An obvious advantage to transit is that it doesn’t require the development of new technologies (although new rail technologies are constantly being developed). Old trains running on old systems in places like New York, Boston, and Washington are reducing per capita emissions and oil consumption this very moment. Most transit systems are electrified, suggesting that as the grid gets cleaner, so too will transit. And there is massive latent demand for new transit construction. All that’s required to jump-start investment is a shift in federal funding priorities. A 25 percent reduction in federal highway spending would clear the way for a tenfold increase in annual federal transit spending — sufficient to produce a sea change in the way cities build their transportation networks.
Commitment to transit is also key because it solves problems that automobile efficiency and electrification do not; namely, epidemic congestion and poor land use. We can’t afford to ignore either. As a nation, we lose $80 billion a year in household and business wealth due to congestion — a financial resource that could be spent enriching our lives or solving other problems. The addition of hybrid or electric vehicles to automobile fleets will do nothing to slow the growth in this figure. Hybrids contribute to traffic jams, in which dirtier cars sit alongside clean ones, idling away, wasting fuel, and spewing carbon.
By reducing the price incentive to conserve fuel, hybrids and plug-ins will generate an incentive to increase vehicle miles traveled. This increase may not entirely erase efficiency gains, but it will be counterproductive in other ways. Sprawl makes it more difficult to walk and bicycle between destinations, and it reduces the utility of transit — all better options for the environment. Sprawl is also associated with an increase in house size, and therefore in the energy required to heat and cool homes. And there is the environmental loss associated with greenfield development to consider.
This stands in stark contrast to experiences with new transit lines and systems. Transit-oriented development has given rise to walkable communities, boosted property values and tax bases, reduced trips and per capita emissions, and insulated residents from increases in congestion and the price of gas. The demand for transit has not nearly been sated, and increases in driving costs will continue to make public transportation an attractive solution for most American cities.
Obviously, transit won’t work for all cities or for every neighborhood. We have been sprawling for over half a century now, and that has placed millions of Americans in environments insufficiently dense to support public transportation. But as people like Brookings Institution scholar Christopher Leinberger have pointed out, premiums on home and office rents in walkable areas indicate that the market would like to see more density in neighborhoods and a transportation system fit to accommodate that density.

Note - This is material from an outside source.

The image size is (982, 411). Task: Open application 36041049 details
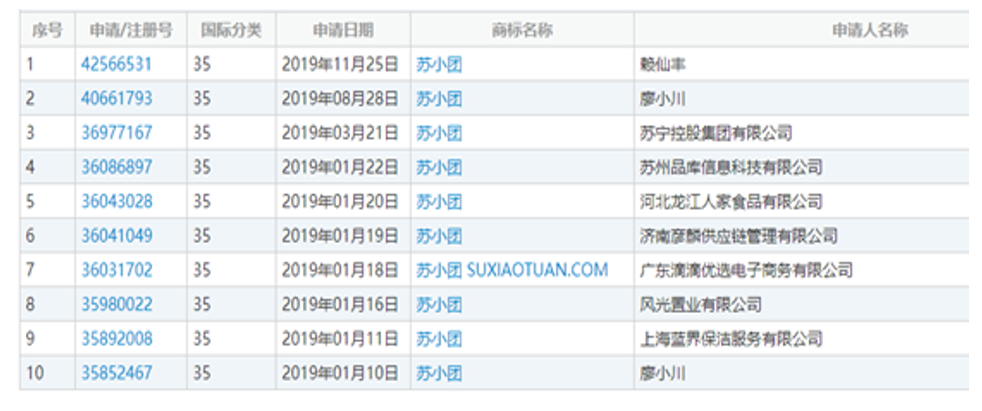point(116,236)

We should give the market what it wants. Transit investments help to solve several problems at a stroke — not just the climate problem and the peak oil problem, but also the congestion problem and the sprawl problem. This is no fantasy. Right now, despite a federal government hostile to transit investment, cities like Dallas and Charlotte are developing public transportation systems. Despite government funding that heavily favors highways, Los Angeles is busy expanding its transit systems. New plans are being developed in Albuquerque, Atlanta, Detroit, Norfolk, Phoenix, and Raleigh, among many others. I hope that within a few decades we will have rolled over the nation’s entire vehicle fleet to all electric automobiles. In the meantime, we should help local governments deliver alternatives right now, by clearing the way for construction of new transit capacity.